(Material shown begins)

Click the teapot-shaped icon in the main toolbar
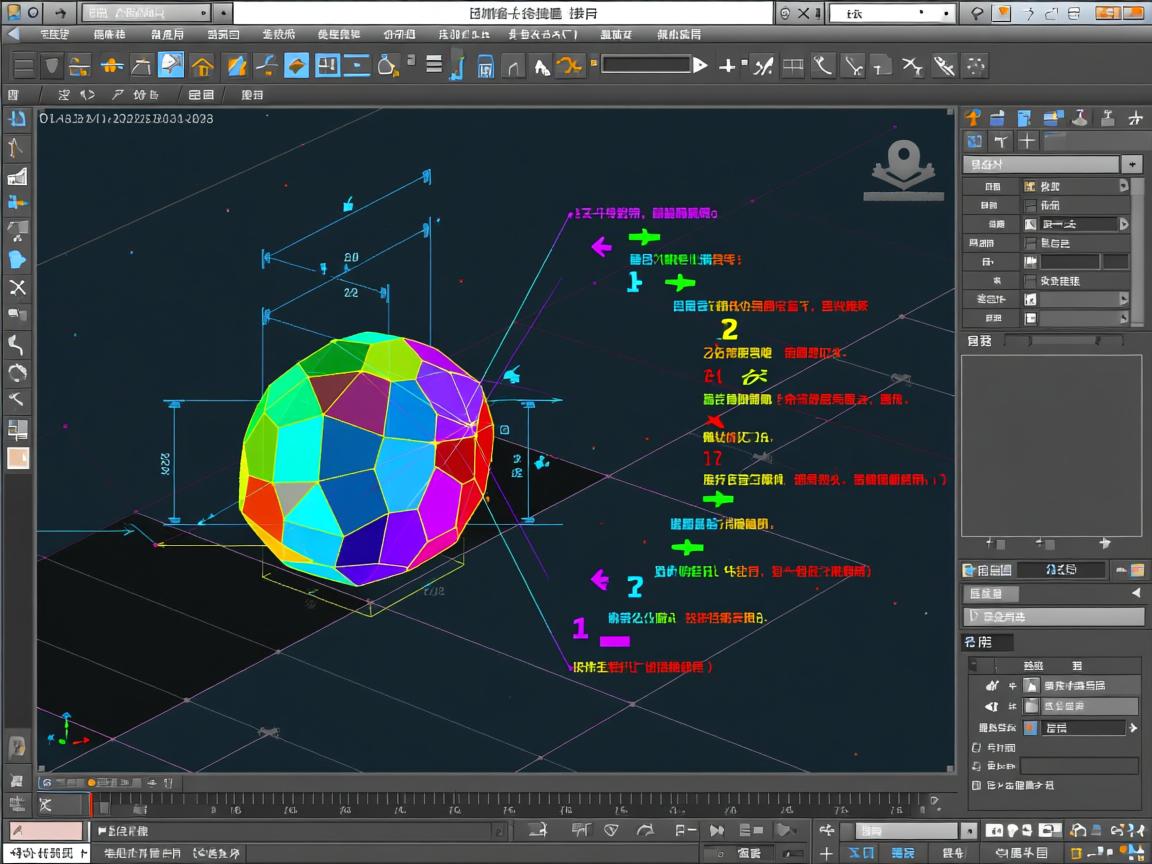1152x864 pixels. (387, 66)
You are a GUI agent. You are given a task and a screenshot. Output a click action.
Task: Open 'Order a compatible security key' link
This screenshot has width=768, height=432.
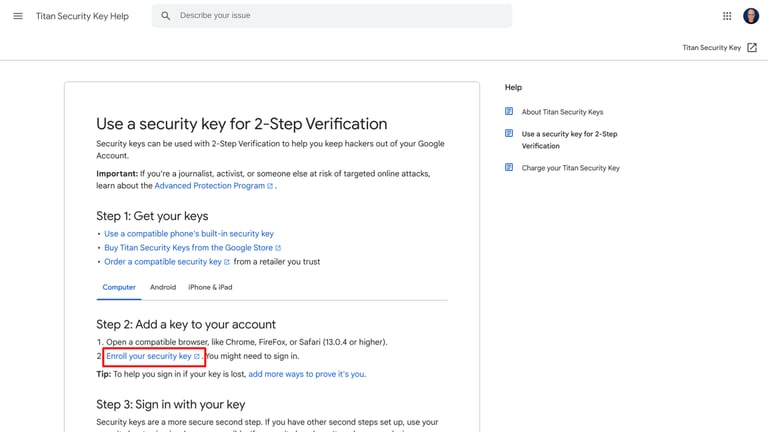click(x=163, y=262)
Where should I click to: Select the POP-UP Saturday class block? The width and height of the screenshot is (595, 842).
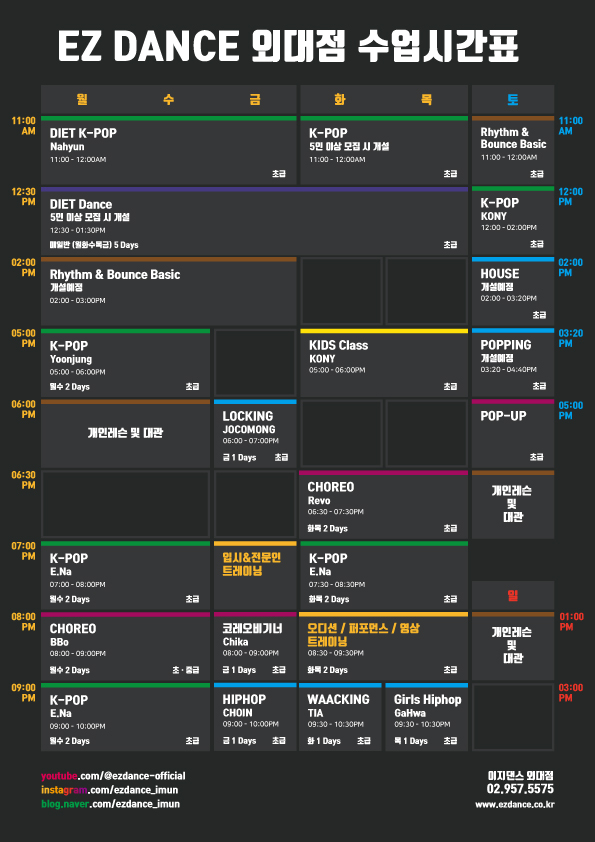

(Material shown ends)

Copy out all the data exactly; skip the pictures.

- Exercise result -
Click the teapot-shaped icon in the main toolbar
1152x864 pixels. (387, 66)
You are a GUI agent. You are given a task and a screenshot. Output a click action.
Task: Open 'Order a compatible security key' link
This screenshot has width=768, height=432.
click(x=163, y=262)
Where should I click to: Select the POP-UP Saturday class block? The width and height of the screenshot is (595, 842).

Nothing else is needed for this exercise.